THE TASK: Print, in exact form, the lines below from the one containing "You are a computer-use agent. Viewport: 381px" through the one containing "Task: Open the", and omit all others.

____________________

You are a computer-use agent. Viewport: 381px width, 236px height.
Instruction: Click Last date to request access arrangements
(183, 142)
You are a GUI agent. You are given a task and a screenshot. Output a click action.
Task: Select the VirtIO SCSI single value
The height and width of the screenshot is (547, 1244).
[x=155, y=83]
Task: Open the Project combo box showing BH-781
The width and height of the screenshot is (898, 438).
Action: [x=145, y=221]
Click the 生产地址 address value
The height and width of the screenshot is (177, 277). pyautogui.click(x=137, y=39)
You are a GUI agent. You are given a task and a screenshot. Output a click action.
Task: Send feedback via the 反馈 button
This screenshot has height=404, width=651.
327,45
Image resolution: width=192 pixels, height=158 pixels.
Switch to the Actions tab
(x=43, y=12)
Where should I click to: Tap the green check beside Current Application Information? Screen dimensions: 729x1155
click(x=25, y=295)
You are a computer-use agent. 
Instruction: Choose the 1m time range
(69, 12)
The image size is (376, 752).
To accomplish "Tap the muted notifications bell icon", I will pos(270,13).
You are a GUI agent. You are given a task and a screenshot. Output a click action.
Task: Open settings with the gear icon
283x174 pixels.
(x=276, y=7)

____________________

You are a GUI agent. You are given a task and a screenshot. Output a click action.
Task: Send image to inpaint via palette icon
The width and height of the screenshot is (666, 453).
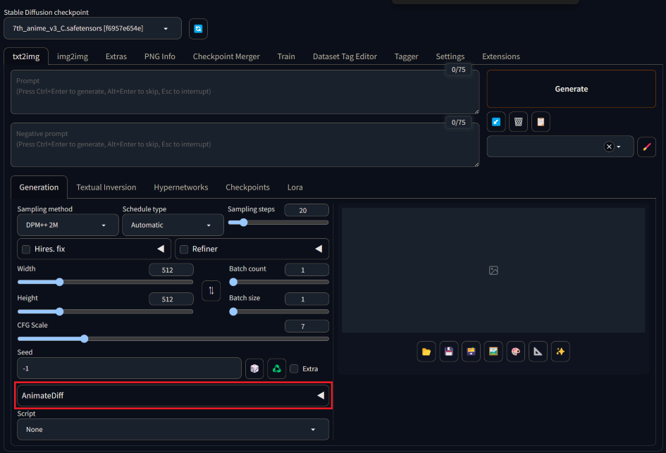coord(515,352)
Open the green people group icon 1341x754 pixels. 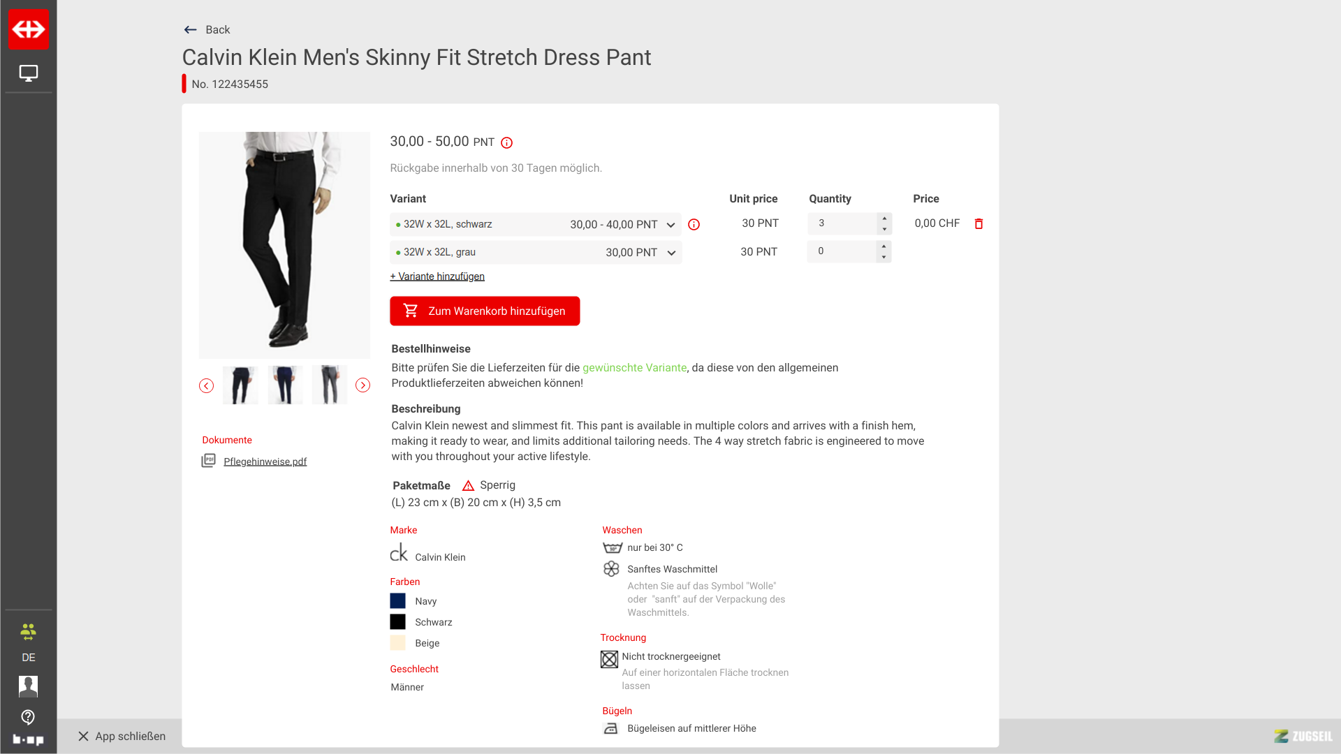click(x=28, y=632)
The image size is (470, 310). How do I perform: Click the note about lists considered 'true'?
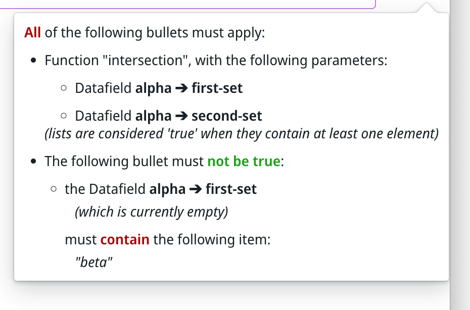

____________________

EXERCISE RESPONSE:
You are a computer-use agent. Viewport: 381px width, 236px height.
Instruction: Click Last date to request access arrangements
(183, 142)
You are a GUI agent. You are given a task and a screenshot. Output a click action.
Task: Select the VirtIO SCSI single value
The height and width of the screenshot is (547, 1244).
[x=155, y=83]
Task: Open the Project combo box showing BH-781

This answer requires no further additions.